A professora trouxe ao público conceitos sobre economia circular, biomassa, biogás e biofertilizantes. Evidenciando de modo didático as possíveis tendências de transformação e potenciais de uso dos materiais orgânicos, oriundos dos efluentes da agropecuária, ela Apresentou, por exemplo, os benefícios relacionados a recuperação do solo com a vermicompostagem e a compostagem. Explicou sobre os produtos finais dos processos aeróbicos e anaeróbicos, mais especificamente sobre o fluxo de digestão anaeróbia dos biodigestores, e os respectivos subprodutos.
Rozivaldo Dias é pequeno produtor rural e acompanhou atento as informações e dicas da professora Mônica. Segundo Rozivaldo, ele tem interesse na produção do biogás, tanto para economia de recursos, como para colaborar na destinação correta dos resíduos da propriedade agrícola. “Eu lido com compostagem, vermicomposto e também com o biofertilizante. A palestra foi bem instrutiva e prática. A professora trouxe bastante enriquecimento para o meu dia-a-dia no campo e também para aquilo que eu venho buscando”.
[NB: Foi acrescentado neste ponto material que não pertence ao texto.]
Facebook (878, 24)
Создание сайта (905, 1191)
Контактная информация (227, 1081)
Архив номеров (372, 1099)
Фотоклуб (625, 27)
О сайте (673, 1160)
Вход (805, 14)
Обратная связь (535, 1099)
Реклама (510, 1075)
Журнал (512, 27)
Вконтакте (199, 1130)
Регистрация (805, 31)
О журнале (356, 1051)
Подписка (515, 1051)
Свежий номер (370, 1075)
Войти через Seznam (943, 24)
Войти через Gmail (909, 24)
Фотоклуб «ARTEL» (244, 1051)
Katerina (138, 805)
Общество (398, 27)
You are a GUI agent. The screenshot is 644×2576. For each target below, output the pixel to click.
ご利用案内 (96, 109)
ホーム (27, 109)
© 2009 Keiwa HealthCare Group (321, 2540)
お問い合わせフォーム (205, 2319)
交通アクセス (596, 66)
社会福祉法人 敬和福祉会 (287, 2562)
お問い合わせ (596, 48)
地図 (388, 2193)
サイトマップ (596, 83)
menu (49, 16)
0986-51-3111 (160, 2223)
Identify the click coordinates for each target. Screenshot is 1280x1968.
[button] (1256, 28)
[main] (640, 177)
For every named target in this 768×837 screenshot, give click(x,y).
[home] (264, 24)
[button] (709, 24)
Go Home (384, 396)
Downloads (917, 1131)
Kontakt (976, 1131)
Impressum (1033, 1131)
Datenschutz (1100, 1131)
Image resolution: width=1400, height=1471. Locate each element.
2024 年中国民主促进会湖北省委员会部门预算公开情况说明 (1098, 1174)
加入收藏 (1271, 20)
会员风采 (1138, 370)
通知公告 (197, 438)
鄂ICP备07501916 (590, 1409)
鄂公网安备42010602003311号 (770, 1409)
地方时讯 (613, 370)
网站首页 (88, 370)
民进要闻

Quando questionada sobre o cenário nacional acerca do aproveitamento dos dejetos e resíduos orgânicos, Mônica acredita que os órgãos públicos competentes deveriam dar mais valor e ter acesso aos dados das pesquisas realizadas em institutos e universidades do Brasil. “Nós pesquisadores geramos uma série de dados são úteis, porém que ficam em prateleiras em teses, tccs, e em artigos publicados internacionalmente que ninguém lê. Nós nos esforçamos para ter o melhor resultado”, explica.  Sobre a contribuição das ações do CIBiogás, a pesquisadora enfatiza: “Vocês são referência no Brasil e internacionalmente, é uma honra muito grande estar tão perto do CIBiogás”.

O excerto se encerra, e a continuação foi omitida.